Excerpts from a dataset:
Segment Open
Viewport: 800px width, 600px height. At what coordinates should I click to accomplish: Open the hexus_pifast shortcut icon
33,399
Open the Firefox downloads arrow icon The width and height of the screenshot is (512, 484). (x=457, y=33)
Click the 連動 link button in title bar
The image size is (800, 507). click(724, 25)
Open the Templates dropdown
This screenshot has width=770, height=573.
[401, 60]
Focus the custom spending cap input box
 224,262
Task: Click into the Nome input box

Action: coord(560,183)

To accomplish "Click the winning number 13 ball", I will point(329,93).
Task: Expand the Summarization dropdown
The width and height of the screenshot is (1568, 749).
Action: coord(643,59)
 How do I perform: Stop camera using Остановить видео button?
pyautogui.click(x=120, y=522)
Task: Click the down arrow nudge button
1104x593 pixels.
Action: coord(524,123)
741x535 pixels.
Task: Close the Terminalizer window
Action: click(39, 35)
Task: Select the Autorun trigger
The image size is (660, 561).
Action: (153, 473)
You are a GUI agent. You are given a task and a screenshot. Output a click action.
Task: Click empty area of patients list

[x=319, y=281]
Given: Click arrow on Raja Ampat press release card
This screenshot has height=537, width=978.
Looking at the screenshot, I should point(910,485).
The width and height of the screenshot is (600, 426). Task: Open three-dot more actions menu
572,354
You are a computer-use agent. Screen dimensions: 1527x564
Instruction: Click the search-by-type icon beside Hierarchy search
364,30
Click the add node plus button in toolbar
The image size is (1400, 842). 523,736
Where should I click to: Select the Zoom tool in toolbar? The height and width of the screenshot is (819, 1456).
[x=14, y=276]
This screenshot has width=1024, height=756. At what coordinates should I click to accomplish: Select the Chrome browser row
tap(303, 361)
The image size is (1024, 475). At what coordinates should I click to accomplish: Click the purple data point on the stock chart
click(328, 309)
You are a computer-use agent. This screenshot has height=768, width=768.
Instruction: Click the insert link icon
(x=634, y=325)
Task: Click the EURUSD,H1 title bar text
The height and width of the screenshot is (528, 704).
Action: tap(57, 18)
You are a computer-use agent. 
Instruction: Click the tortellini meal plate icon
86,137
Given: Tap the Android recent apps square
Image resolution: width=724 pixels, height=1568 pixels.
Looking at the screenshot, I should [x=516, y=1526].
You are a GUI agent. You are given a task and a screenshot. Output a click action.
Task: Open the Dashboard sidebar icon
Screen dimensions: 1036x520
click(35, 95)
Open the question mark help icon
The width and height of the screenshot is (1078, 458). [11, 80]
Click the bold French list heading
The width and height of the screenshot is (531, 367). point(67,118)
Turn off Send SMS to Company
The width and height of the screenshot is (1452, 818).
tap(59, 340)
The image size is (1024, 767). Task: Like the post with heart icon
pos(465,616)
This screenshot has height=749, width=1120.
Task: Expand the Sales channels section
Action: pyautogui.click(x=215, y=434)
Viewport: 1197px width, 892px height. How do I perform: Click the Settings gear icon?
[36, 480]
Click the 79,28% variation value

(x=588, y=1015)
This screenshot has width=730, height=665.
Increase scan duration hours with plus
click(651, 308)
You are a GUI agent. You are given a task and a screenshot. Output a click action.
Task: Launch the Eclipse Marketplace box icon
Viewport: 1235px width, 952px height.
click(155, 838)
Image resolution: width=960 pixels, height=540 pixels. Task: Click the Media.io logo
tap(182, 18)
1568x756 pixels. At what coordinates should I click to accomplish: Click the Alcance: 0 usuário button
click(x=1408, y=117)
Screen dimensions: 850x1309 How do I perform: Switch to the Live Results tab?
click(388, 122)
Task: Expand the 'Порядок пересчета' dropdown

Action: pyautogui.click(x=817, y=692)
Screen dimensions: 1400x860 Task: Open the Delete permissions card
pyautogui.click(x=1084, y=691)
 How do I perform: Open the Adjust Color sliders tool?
Segment Closed
__EXERCISE DIRECTIONS__
The answer must be a verbatim transcription of the entries above, from the first line through the line that contains "Task: Select the Autorun trigger", and nothing more.

__ANSWER SECTION__
Viewport: 800px width, 600px height. At what coordinates should I click to accomplish: Open the hexus_pifast shortcut icon
33,399
Open the Firefox downloads arrow icon The width and height of the screenshot is (512, 484). (x=457, y=33)
Click the 連動 link button in title bar
The image size is (800, 507). click(724, 25)
Open the Templates dropdown
This screenshot has width=770, height=573.
[401, 60]
Focus the custom spending cap input box
 224,262
Task: Click into the Nome input box

Action: coord(560,183)

To accomplish "Click the winning number 13 ball", I will point(329,93).
Task: Expand the Summarization dropdown
The width and height of the screenshot is (1568, 749).
Action: coord(643,59)
 How do I perform: Stop camera using Остановить видео button?
pyautogui.click(x=120, y=522)
Task: Click the down arrow nudge button
1104x593 pixels.
Action: coord(524,123)
741x535 pixels.
Task: Close the Terminalizer window
Action: click(39, 35)
Task: Select the Autorun trigger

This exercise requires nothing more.